Canicule et machine à expériences

Renaud Maes

Le réchauffement climatique et les dérèglements qu’il entraine se font de plus en plus sentir, même en Europe. Si la fréquence des vagues de chaleur n’augmente pas de manière suffisamment significative pour en tirer des conclusions, leur durée et surtout leur intensité ont considérablement enflé depuis la fin des années 1980. Les épisodes caniculaires récents ne sont certes pas aussi meurtriers que ceux qui frappèrent l’Europe au tout début du XXe siècle (notamment la très longue et intense vague de chaleur de 1911, qui fit environ quarante-mille morts dont trois quarts d’enfants en France [1], et, à en croire la presse de l’époque, de l’ordre de deux-mille morts en Belgique), mais ils coutent toujours de nombreuses vies humaines (on évoque le chiffre de quinze-mille décès en France pour la canicule de 2003 [2]), surtout parmi les personnes âgées et, faut-il le préciser, singulièrement parmi les plus isolées et précaires d’entre elles.

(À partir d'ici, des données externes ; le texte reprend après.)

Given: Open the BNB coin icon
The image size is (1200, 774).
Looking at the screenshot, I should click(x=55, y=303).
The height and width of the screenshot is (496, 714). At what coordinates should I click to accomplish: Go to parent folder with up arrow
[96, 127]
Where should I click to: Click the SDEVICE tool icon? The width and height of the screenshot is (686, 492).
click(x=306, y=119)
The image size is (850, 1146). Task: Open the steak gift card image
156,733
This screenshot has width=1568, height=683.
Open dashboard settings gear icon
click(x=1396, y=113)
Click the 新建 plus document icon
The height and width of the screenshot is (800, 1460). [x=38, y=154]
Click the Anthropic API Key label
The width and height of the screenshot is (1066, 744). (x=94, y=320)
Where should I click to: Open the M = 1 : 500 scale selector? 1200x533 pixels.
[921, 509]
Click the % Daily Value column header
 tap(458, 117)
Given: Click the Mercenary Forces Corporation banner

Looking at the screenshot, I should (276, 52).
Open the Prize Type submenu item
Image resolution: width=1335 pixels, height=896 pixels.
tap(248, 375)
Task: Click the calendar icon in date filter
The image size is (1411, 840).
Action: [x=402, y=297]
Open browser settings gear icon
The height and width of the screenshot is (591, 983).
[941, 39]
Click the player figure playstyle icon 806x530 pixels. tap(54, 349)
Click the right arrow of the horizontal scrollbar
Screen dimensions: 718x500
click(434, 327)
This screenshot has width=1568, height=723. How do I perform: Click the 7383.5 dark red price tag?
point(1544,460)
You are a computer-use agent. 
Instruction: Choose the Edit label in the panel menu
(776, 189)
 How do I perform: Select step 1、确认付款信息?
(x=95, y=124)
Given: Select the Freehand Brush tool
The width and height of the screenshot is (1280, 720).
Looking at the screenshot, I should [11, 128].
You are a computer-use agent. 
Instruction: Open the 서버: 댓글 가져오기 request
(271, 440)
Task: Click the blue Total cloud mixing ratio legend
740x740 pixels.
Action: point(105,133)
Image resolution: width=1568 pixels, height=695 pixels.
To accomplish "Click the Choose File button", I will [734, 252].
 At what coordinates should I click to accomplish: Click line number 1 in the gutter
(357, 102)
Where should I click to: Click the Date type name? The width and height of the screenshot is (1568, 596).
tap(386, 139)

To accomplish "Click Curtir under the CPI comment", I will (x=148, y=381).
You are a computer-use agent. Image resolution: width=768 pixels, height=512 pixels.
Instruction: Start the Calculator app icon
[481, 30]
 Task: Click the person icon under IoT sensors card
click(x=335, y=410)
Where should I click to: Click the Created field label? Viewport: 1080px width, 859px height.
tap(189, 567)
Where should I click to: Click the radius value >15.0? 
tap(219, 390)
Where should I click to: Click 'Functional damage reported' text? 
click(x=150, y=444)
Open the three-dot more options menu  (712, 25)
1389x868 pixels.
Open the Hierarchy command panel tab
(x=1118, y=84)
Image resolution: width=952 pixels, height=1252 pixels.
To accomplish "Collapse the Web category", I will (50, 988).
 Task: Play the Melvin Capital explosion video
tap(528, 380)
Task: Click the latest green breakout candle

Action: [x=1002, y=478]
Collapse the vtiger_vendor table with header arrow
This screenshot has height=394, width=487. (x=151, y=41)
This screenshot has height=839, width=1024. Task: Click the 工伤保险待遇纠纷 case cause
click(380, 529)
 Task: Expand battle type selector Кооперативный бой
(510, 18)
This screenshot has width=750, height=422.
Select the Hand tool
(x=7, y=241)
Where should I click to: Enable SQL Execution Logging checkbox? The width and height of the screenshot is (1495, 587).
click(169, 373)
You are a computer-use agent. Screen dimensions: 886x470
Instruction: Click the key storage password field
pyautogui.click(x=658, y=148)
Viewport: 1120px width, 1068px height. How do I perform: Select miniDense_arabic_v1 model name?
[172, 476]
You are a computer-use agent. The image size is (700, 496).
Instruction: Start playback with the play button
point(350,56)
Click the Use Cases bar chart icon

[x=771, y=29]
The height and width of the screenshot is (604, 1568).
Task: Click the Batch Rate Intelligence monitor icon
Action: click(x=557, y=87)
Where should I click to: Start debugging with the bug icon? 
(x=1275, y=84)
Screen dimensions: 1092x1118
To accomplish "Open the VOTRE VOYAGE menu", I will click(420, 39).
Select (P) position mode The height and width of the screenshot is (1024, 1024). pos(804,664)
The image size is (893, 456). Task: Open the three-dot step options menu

Il est toutefois frappant que la réaction politique paraisse très en deçà de celle qui caractérise le début du XXe siècle : en France, par exemple, à la suite de la canicule de 1911, de très nombreuses mesures furent prises pour mieux protéger les enfants, singulièrement les nouveau-nés, avec notamment une augmentation importante du budget dévolu aux « Œuvres de puériculture ». Rien de vraiment comparable à la suite des canicules récentes… Bien sûr, il ne s’agit plus de nourrissons, mais de personnes âgées, or on connait la préférence des pays marqués par des traditions fort individualistes pour la sauvegarde des plus jeunes [3]. Mais cette préférence ne permet pas d’expliquer une telle différence dans la réaction politique, d’autres facteurs doivent intervenir.

À ce niveau, notons tout d’abord que là où les journaux titraient uniquement sur la canicule et son lourd bilan humain tout au long de l’été 1911, dans les médias d’aujourd’hui, tant le bilan humain que la question de complications de santé sont noyés dans le flux des dépêches sur le plaisir de boire en terrasse toute la nuit ou de se faire dorer sur les plages surpeuplées, pour le plus grand bonheur de l’Horeca côtier.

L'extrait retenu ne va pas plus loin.